Last week, the World Health Organization said there were over 75,000 COVID-19 sequences identified and that they would need to see evidence of individuals who were infected by two different sequences in order to prove reinfection.

There are dozens of studies on COVID-19 immunity being conducted around the world. So far, WHO officials say they have learned that people do develop an immune response to the virus, but it’s not completely clear yet how strong that response is and for how long it lasts.

“What we understand from the press release is that this ‘may’ be an example of reinfection,” Dr. Maria van Kerkhove, WHO’s COVID-19 technical lead and an infectious disease epidemiologist, said at Monday’s news briefing in Geneva.

“It’s very important we document this and in countries where sequencing can be done that would be very, very helpful,” she added. “But we need to not jump to any conclusions, even if this is the first documented case of reinfection.”

ABC News’ Christine Theodorou and Karson Yiu contributed to this report.

Aug 24, 9:16 am
France records highest rise in cases since ending lockdown

France’s national public health agency identified 4,897 new cases of COVID-19 on Sunday, the country’s highest day-to-day increase in infections since coming out of lockdown.

However, just one coronavirus-related fatality was recorded in the past 24 hours.

Since the start of the pandemic, France has reported 242,899 confirmed cases of COVID-19 with 30,513 deaths. The country is among the hardest-hit in Europe.

The positivity rate for COVID-19 tests in France increased from 2.8% on Aug. 18 to 3.6% on Aug. 24, according to the national public health agency.

ABC News’ Ibtissem Guenfoud contributed to this report.

Aug 24, 8:33 am
US reports under 1,000 new deaths for 1st time in almost a week

There were 34,567 new cases of COVID-19 identified in the United States on Sunday, according to a count kept by Johns Hopkins University.

It’s the first time in six days that the country’s day-to-day rise in cases is under 40,000. Sunday’s tally is also well below the national record set on July 16, when 77,255 new cases were identified in a 24-hour reporting period.

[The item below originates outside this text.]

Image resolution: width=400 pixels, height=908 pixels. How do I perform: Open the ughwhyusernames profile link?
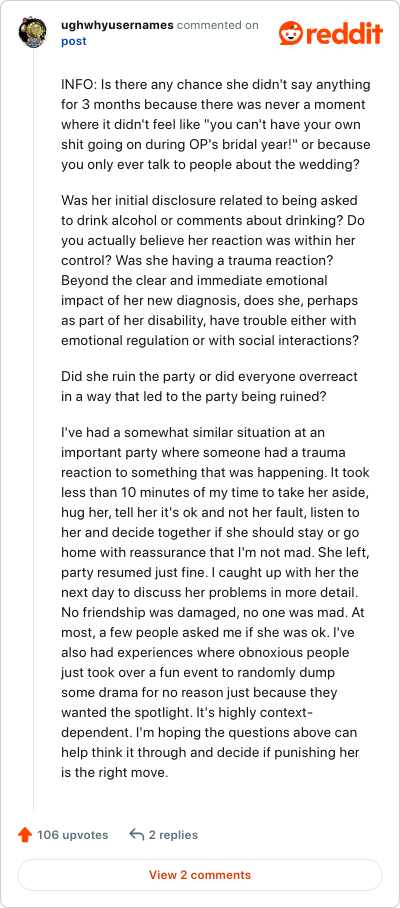click(117, 25)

An additional 449 coronavirus-related deaths were also recorded Sunday, the first time in a six days that the daily death toll was lower than 1,000. The figure is also under the record 2,666 new deaths that were reported on April 17.

A total of 5,704,447 people in the U.S. have been diagnosed with COVID-19 since the pandemic began, and at least 176,809 of them have died, according to Johns Hopkins. The cases include people from all 50 U.S. states, Washington, D.C. and other U.S. territories as well as repatriated citizens.

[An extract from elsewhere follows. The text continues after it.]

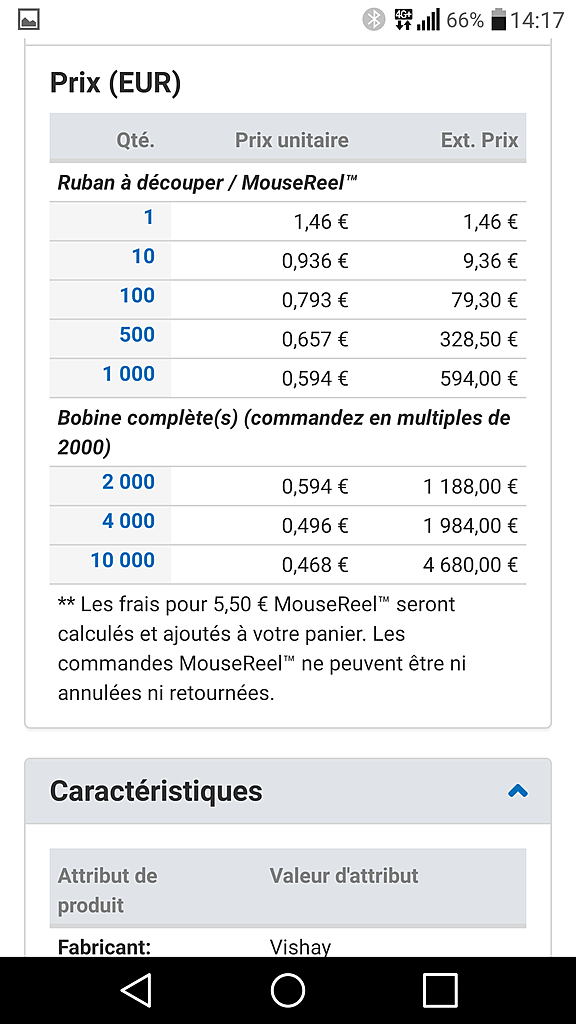Open the recent apps square icon

(440, 990)
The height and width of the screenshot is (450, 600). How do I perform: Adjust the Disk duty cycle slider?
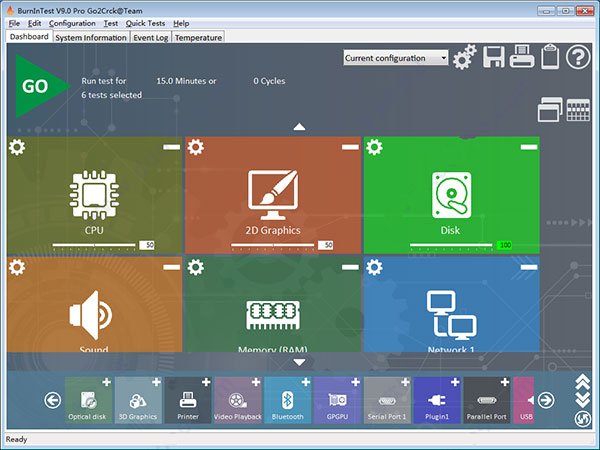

By May 20, all U.S. states had begun lifting stay-at-home orders and other restrictions put in place to curb the spread of the novel coronavirus. The day-to-day increase in the country’s cases then hovered around 20,000 for a couple of weeks before shooting back up and crossing 70,000 for the first time in mid-July.

Week-over-week comparisons show that the nationwide number of new cases and new deaths has continued to decrease in recent weeks, according to an internal memo from the Federal Emergency Management Agency, obtained by ABC News on Friday night.